国内のプロボクシングで現役最年長記録を更新する44歳、WBOアジアパシフィック・ミドル級王者野中悠樹(渥美)の3度目防衛戦が17日、大阪市内の所属ジムで発表された。

日本ウエルター級7位の能嶋宏弥(26=薬師寺)と7月24日、大阪・堺市産業振興センターで対戦する。コロナ禍で昨年7月23日のV2戦以来、1年ぶりの試合となる野中は「相手は死に物狂いでくると思うが自分も同じ。勝って次につなげたい」と意気込んだ。

日本ボクシングコミッション(JBC)の規定でボクサーのライセンスは37歳で自動的に失効となるが、現役の王者、世界戦に準ずる選手は一定の条件をクリアすればリングに立つことができる。ベルトを失えば、その資格を失う。野中は「負けたら終わり、引退とかの考えはないが、常にがけっぷちと思っている。いつも最後の試合という覚悟を持ってやっている」と話した。

今回は、服飾の専門学校に通う長女(20)がガウン、トランクスのコスチュームをデザインしてくれるという。野中から「作ってほしい」と懇願して実現する。「娘のためにも勝ちたい」。

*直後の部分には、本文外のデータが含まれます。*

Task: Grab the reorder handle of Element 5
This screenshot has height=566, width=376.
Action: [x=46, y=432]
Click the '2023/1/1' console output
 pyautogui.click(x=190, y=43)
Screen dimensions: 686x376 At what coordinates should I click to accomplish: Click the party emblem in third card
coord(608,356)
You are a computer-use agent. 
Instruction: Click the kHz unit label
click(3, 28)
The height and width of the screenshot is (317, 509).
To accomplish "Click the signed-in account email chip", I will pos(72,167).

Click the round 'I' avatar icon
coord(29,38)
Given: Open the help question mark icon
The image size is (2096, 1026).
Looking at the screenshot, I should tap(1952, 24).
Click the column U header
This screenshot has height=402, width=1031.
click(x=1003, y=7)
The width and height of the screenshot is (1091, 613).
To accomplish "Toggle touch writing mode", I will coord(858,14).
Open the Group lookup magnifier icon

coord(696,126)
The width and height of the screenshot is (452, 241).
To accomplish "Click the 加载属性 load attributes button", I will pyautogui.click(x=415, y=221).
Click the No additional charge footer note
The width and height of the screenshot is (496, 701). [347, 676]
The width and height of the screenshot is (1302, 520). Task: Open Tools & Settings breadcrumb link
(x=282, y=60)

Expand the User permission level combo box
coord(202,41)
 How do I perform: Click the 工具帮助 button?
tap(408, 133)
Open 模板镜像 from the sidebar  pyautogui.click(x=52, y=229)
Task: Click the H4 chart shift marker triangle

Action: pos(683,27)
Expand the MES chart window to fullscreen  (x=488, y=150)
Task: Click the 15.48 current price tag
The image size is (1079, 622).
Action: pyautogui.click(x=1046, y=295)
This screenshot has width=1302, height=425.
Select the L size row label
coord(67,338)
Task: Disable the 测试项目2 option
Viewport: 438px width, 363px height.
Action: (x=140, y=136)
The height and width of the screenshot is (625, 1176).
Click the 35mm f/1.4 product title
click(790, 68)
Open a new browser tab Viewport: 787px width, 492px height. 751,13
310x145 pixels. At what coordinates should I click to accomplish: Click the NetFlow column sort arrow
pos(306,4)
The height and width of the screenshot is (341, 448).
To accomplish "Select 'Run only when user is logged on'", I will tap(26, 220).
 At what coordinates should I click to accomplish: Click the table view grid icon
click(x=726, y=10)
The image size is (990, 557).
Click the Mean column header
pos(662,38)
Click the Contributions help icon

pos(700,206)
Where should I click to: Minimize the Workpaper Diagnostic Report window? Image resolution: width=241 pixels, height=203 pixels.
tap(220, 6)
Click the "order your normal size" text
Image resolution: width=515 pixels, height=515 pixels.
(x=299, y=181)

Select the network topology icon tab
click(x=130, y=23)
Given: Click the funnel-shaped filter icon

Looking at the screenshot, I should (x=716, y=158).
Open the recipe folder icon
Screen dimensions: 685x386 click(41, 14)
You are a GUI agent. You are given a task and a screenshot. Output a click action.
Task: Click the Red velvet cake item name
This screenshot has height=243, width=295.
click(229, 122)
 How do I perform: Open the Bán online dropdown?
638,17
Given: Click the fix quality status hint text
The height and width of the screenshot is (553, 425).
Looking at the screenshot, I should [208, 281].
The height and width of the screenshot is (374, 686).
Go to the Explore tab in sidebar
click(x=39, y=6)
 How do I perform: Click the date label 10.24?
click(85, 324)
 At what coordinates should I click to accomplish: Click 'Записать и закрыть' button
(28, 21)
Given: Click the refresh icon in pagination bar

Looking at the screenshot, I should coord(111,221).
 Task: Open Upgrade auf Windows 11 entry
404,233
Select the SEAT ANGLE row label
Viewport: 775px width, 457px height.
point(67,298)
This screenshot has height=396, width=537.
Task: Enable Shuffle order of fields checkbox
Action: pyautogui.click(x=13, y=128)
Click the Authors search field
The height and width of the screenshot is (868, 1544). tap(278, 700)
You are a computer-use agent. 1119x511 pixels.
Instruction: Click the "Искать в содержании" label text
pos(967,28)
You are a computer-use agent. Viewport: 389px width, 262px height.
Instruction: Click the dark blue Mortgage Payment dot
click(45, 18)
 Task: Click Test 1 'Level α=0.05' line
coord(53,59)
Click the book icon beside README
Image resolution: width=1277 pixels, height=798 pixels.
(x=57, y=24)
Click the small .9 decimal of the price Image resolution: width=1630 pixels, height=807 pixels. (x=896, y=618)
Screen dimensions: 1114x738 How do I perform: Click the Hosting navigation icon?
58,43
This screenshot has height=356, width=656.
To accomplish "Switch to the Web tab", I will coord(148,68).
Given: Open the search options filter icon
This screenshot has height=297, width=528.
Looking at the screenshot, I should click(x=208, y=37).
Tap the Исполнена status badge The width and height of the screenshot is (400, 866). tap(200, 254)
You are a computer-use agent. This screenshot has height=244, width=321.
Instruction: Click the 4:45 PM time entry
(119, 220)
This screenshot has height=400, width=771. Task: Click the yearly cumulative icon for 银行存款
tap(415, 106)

村田-ゴロフキンの世紀の一戦が象徴するように、世界の壁は分厚い。しかし夢はあきらめない。現在、WBO世界同級15位。この試合後は海外の強豪ランカーとの試合を模索する。そのための資金をクラウドファンディングで募り、5月1日スタートで目標額の300万円まで約半分に到達したという。